John Dunlop provided Harvard with strong and skillful stewardship in the immediate aftermath of 1969. Today, we are fortunate that the experienced leadership of interim President Alan M. Garber ’76 has given the University time to pause and to reflect. We must make use of that time — as the Dunlop Committee did more than 50 years ago — to take a hard look at Harvard’s governance.

This time, however, we really must act, if we are not to repeat this drama a decade or two hence. Taking the Dunlop Committee’s findings as guidance, here is how we might proceed today:

First, create a new University-wide Committee on Governance chaired by the provost. Review best practices at other U.S. and international universities.

Second, be prepared to restructure our bicameral governing boards into one, with a higher percentage of individuals who know from experience the industry they’re overseeing. Explore the role of faculty and students on the board.

Third, establish a University Senate, perhaps on the model set forth by the Dunlop Committee, as a powerful advisory body to the president and board, composed of faculty and (in lesser numbers) students from each school of the University. How can there be “one Harvard” without a University-wide voice for faculty in governance?

Fourth and finally, explore means to establish a more transparent governance. The Office of the Governing Boards is the administrative arm of the Overseers and the Corporation. Its mission has been to maintain stability and secrecy. It is not a crime, however, to publish agendas and edited minutes, or to meet with the press. Other boards of leading universities do this.
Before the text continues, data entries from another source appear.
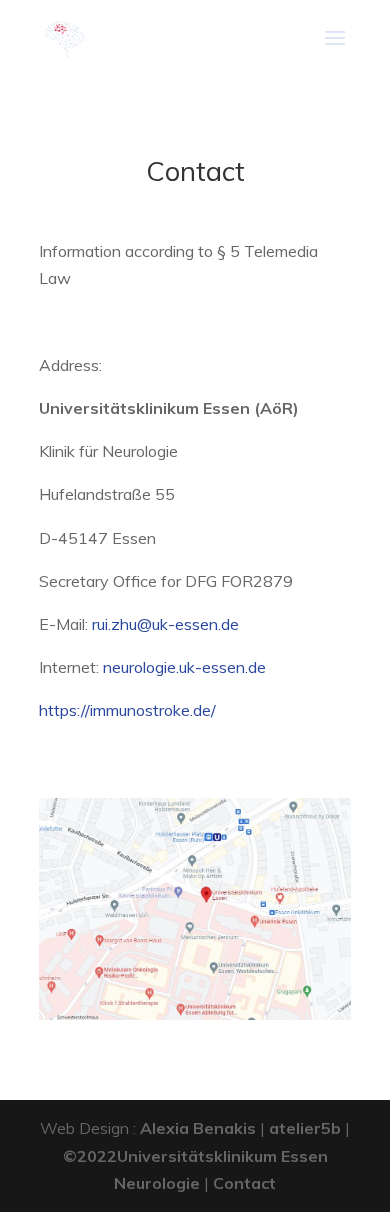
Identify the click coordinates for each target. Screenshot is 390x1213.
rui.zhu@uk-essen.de (165, 624)
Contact (244, 1183)
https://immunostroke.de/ (127, 710)
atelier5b (305, 1128)
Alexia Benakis (198, 1128)
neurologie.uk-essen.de (184, 667)
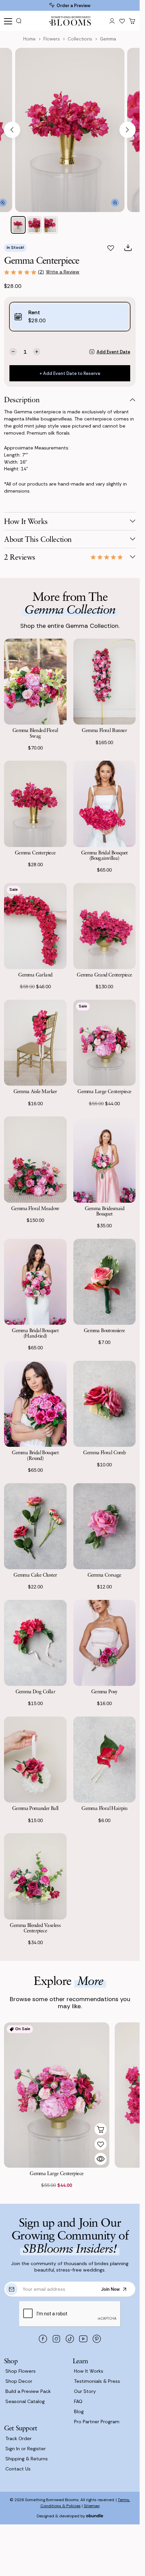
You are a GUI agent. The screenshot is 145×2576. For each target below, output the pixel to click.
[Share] (128, 247)
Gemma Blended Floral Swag (35, 732)
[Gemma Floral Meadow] (35, 1159)
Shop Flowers (20, 2371)
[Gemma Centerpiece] (35, 804)
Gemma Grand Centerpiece (104, 974)
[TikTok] (70, 2339)
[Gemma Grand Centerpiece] (104, 926)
As someone who has written on the governance of modern research universities from Germany to America to China, I know there is no perfect model. But many work better than ours. I agree with Henry Rosovsky’s first principle of governance: “Not everything is improved by making it more democratic.” Yet we must strive for more open and accountable governance at Harvard.

William C. Kirby is T.M. Chang Professor of China Studies and Spangler Family Professor of Business Administration, former Dean of the Faculty of Arts and Sciences, and the author of Empires of Ideas: Creating the Modern University from Germany to America to China.